Dates vary, when people try to characterize a phase of culture, but for (let us say) the past 50 years, opinion-shapers in our culture have functioned under the aegis of the following influences:  post-structuralism, deconstruction, post-modernism and the marxism of Antonio Gramsci.

Here are some tendencies shared by all of these views, which bear on our speeches, writings and doings — our expressive acts:

(1) There is no objective reality against which to check our expressive acts.

(2) Claims to express objective truth, impartial justice or universal values of any kind are suspect; what expressive acts really convey are group agendas whose purpose is to dominate other groups.

(3) The conscious intentions of individuals are irrelevant to decoding expressive acts.

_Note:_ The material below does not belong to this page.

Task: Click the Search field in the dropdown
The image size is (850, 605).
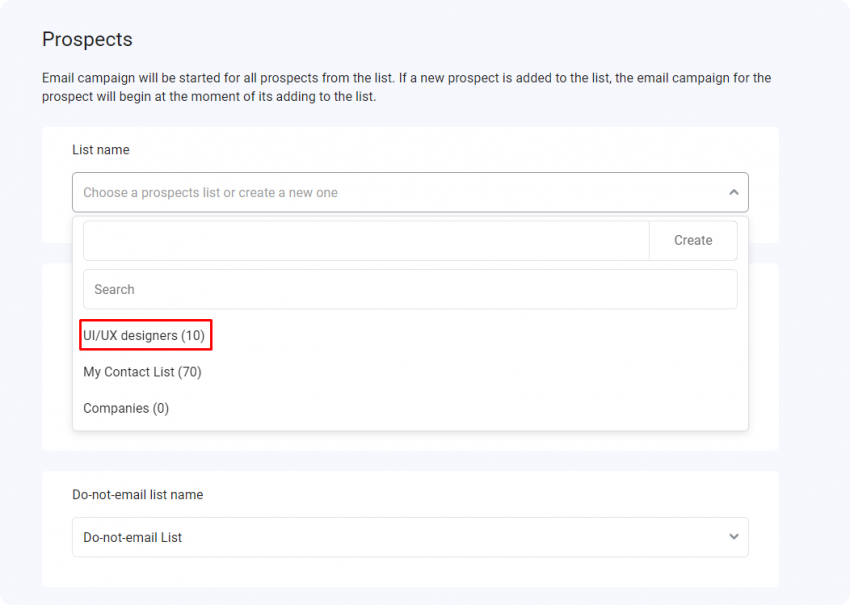Action: 410,289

What does this mean for you and me, practically?  Well, if you say or do anything that can be construed as serving the agenda of a group labeled dominant, you can’t get off by claiming that you intended no injury to anyone oppressed by that group.  Why not?  Because intentions don’t count (cf #3 above).

Of course, once you topple truth, it follows that anything goes!  So the regime of blacklisting can rove unopposed down the highways and byways where opinions are shaped.  People will join up with denouncers to forestall being denounced themselves.

Meanwhile however, I’ve been discerning a cultural shift.  Before I describe it, what about prevalent claims #1, #2 and #3?  Anything wrong with them?

Yeah, there is.

Let’s start with the first, that there’s no reality check on human assertions, spoken, written or enacted physically.

Nobody who drives a car believes this.

Look at how few accidents there are, compared to the number of drivers!

As soon as we get on the road, we calculate the intentions of other drivers, whether or not they signal, also their degree of control over their vehicles, their distance from us, their speed relative to ours, and the intricate maze of converging lanes and road signs.  No reality check?  Pu-leese.  Or you say that the driver’s adjustments will be mostly unconscious?  Okay. Mind if I wait for the designated driver?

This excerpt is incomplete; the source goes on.